• The task
Reproduce each of the following entries verbatim, line for line, without any alteration.

• Provided records

····················

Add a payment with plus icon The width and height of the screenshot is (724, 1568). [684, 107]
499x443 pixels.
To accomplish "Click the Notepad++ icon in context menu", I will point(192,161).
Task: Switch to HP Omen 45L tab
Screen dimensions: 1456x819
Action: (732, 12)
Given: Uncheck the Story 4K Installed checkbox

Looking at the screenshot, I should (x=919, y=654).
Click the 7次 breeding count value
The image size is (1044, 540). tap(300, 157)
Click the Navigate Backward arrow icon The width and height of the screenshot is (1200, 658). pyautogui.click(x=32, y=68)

····················

• Exercise response
Add a payment with plus icon The width and height of the screenshot is (724, 1568). [684, 107]
499x443 pixels.
To accomplish "Click the Notepad++ icon in context menu", I will point(192,161).
Task: Switch to HP Omen 45L tab
Screen dimensions: 1456x819
Action: (732, 12)
Given: Uncheck the Story 4K Installed checkbox

Looking at the screenshot, I should (x=919, y=654).
Click the 7次 breeding count value
The image size is (1044, 540). tap(300, 157)
Click the Navigate Backward arrow icon The width and height of the screenshot is (1200, 658). pyautogui.click(x=32, y=68)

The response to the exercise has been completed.